Looking forward to hearing your thoughts on the Yoder.   I'm in the same situation as the OP on this thread.   I have a WSM that I can use fairly well but I need to tend to it at least once an hour or so and I simply dont have whole days on either Saturday or Sunday to be around the house for 12-14 hours at a stretch.  Consequently I don't smoke that much.   

I'm considering either the Yoder or a Blazin Grill Works, both seem well made from what I can tell.  

I saw where some guy had a pellet hopper fire in his Yoder a few years ago, but his post didnt seem to be very objective.  Overall seem to have good reviews.  

I see you bought the competition series framework.  Are you looking to move it about or just wanted more sturdy support?   Looks nice.   What's the build to delivery time like from placing an order? 

My other concern is the possilbe "less smoky" flavor that some have mentioned.   I like a nice "smoky" smoked flavor.  

thanks

Jeff


----------



## jennsf (May 21, 2017)

bass said:


> Looking forward to hearing your thoughts on the Yoder.   I'm in the same situation as the OP on this thread.   I have a WSM that I can use fairly well but I need to tend to it at least once an hour or so and I simply dont have whole days on either Saturday or Sunday to be around the house for 12-14 hours at a stretch.  Consequently I don't smoke that much.
> 
> I'm considering either the Yoder or a Blazin Grill Works, both seem well made from what I can tell.
> 
> ...


Jeff,

I wrote up my first cook here - ribs. Friday night, I cooked two pork butts overnight - slept like a baby; got up at 6am and they were both sitting at 160 degrees with rich bark. Haven't had time to post about that cook yet, but the results were very good. To answer your questions, the build to delivery time varies a lot. I happened to place my order during the spring rush, so there was a 7-week wait for delivery. At the time Mike Roark at Yoder said build and delivery was running at 3-4 weeks prior to that rush - so I guess certain times are better than others to order.

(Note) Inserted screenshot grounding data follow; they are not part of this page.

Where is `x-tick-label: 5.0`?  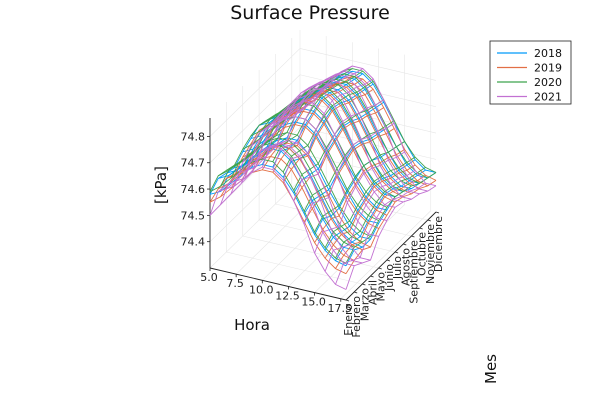 x-tick-label: 5.0 is located at coordinates (209, 278).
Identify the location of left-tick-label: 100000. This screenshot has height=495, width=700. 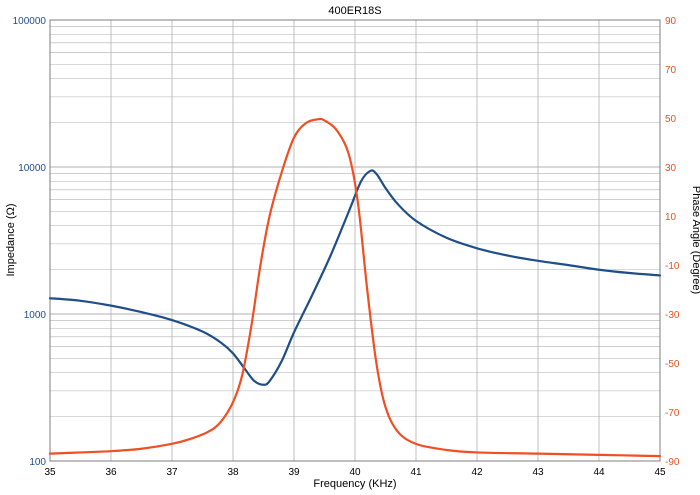
(30, 22).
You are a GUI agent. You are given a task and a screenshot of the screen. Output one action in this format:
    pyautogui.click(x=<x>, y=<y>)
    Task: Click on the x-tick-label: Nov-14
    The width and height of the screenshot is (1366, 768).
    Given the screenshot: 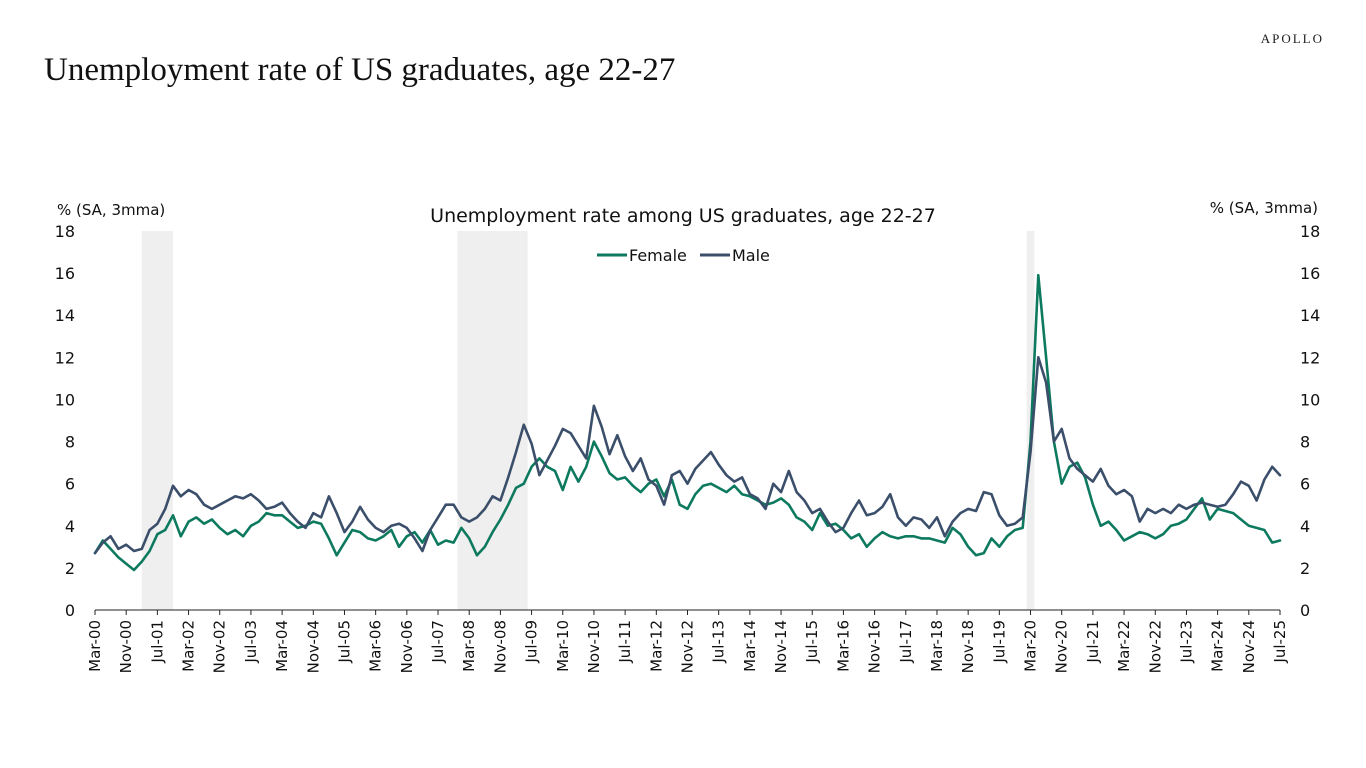 What is the action you would take?
    pyautogui.click(x=781, y=646)
    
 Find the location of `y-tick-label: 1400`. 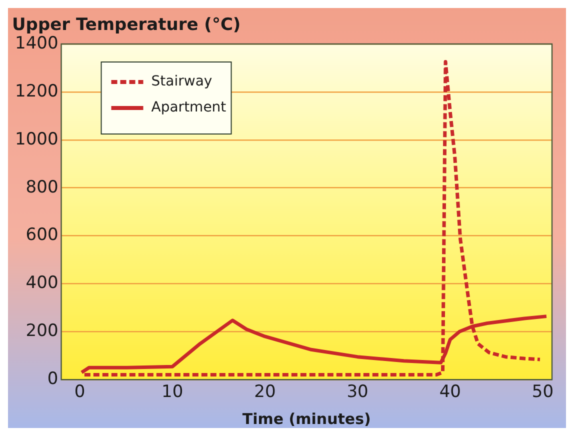

y-tick-label: 1400 is located at coordinates (36, 44).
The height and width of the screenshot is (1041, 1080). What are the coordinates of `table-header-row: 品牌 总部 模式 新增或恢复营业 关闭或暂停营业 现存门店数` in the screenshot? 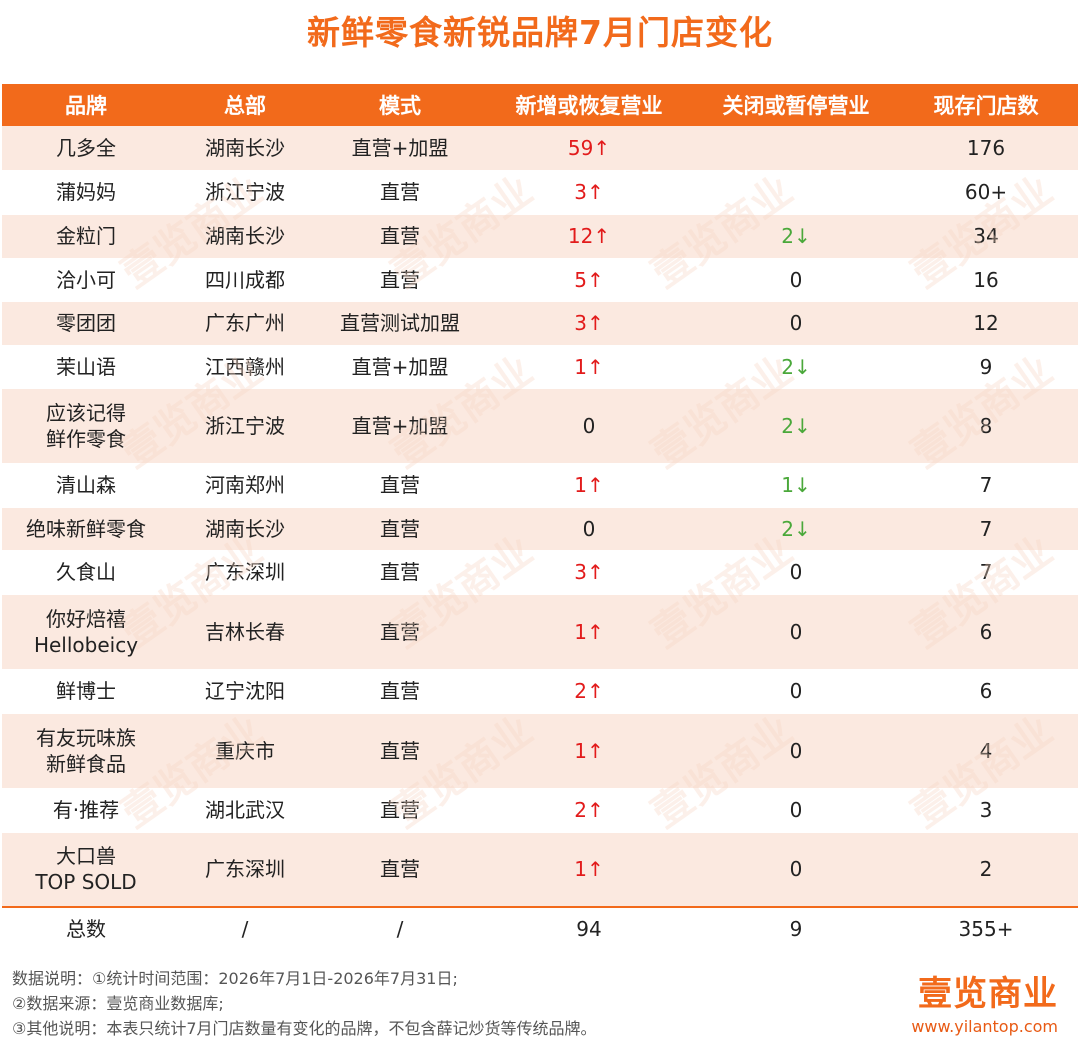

Re the cart: if I want to move my Yoder to a different area of my outdoors - it will have to go down a ramp and across 30 feet of gravel. I doubt the standard cart could cope - for me, as a small woman, pushing that sucker around on the lighter cart, with the small wheels, could be tough. It's a heavy unit and we get some high winds, so the competition cart seemed like the way to go. My Yoder hasn't moved an inch since I positioned it and locked the wheels. Moving it around is dead easy.

The pellet hopper fire is a scary thought, and the Yoder Best Practices manual discusses this possibility. Just on first impressions, after a short and long cook, I would say the Yoder firebox area needs careful maintenance and 90% of the problems with this unit probably come down to that.  I also suspect the Yoder could be pretty sensitive to the type of pellet used. It's my first pellet cooker so I don't know enough about them to compare. I have tried two different pellets. I used BBQ Delight (comes with the unit) Hickory for my ribs. These left very little residue, flavor was good but a tad more smoke presence would have scored higher in my book. For my butts I used CookinPellets Perfect Mix. The flavor was better and more smoky, but the residue build-up was high. I think if my cook had gone longer than 12 hours that ash build-up could have become a problem. I'm sure there are more experienced Yoder cooks on the Forum who have enough experience to judge this better than me!

Weighing up pros and cons, I love that I can plan long cooks for days when I can't be there to babysit. I know I'm going to cook more often for that reason alone. The way I see it, I can always add a bit of extra smoke if I want (just ordered the SmokinCube off Amazon - $19.99) so I'm going to use the pellets the Yoder likes and avoid a possible issue with the firebox. The Yoder is very easy to use and clean-up is much quicker and easier than my WSM. The YS640 is built like a tank and I've had excellent customer support.

I looked at Blazin Grill Works, too. Looks like good bang for the buck and the lid insulator upgrade is pretty appealing. I ended up with the Yoder because the build seems a bit heavier and I want that extra sturdiness. Good luck making your decision!


----------



## bass (May 21, 2017)

Thanks much for your thoughts & enjoy your new cooker!  Long term I'm probably going to buy either the one you just bought or a Blazn' Grill Works Grid Iron.   

I got the same impression you did about the Yoder seeming like it was built more robustly, just based on the stated steel gauge used in construction etc.  

The Blazin unit has a bigger hopper (perhaps not an issue?) and seems like they have some nice features such as the slide out ash pot and the extra lid insulator.  

I also like that their temp controller has 2 inputs, one for the thermal control and one that monitors the meat temperature.  

Short term I think I'm going to buy one of the fan based temperature controller kits for my WSM to give me the ability to do some longer cooks without baby sitting the cooker as much.


----------